1. Stick to a solid sleeping schedule
Don’t underestimate the importance of getting a good night’s rest. Sleep is when your body recovers — whether it’s from exercise, stress, or something else entirely. Getting a solid amount of sleep every night has been linked to higher productivity, increased ability in the gym, and higher levels of mental activity. In short, sleep is important.
2. Follow an easy morning routine
The morning — or whenever you wake up — may be the most important part of your day. That’s why you need to develop a routine, keep it, and use it as a springboard to set you off for another round of victories, says Mark’s Daily Apple.
A morning routine can be simple — shower, eat a healthy breakfast, make your bed, and you’re off. Maybe mix in some meditation.
3. Drop the sugar
Sugar is linked to all kinds of negative outcomes. Your best bet is to kick the habit now and never look back. Start drinking your coffee black, your tea without any sweetener, and opt for a piece of fruit instead of having a bowl of ice cream or reaching for a Snickers.
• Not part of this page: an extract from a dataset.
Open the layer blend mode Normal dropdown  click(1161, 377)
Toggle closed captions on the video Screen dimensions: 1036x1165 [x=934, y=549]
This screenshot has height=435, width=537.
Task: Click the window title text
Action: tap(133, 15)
4. Concentrate on your diet
Many of us struggle to control our diet, but one easy way to do so is to concentrate on the things we eat. That is, centralize your diet around a select group of foods, and only occasionally stray from your plan. U.S. News & World Report suggests constructing a diet that’s vegetable-based — not necessarily vegetarian or vegan, but heavy on the greens — and not so dependent on meats, breads, and fats.
5. Cook more often
Ever wonder why it’s so hard to stick to a diet when you’re eating out or relying on packaged foods to get you through the day? It’s because you aren’t in control of what goes into your food. The best way to combat this healthy eating barrier is to prepare as many of your own meals as possible. According to the journal Public Health Nutrition, eating more home-cooked meals increases your likelihood of a higher-quality diet. You might even lose weight. The only “additives” in meals you prepare are the ones you add yourself.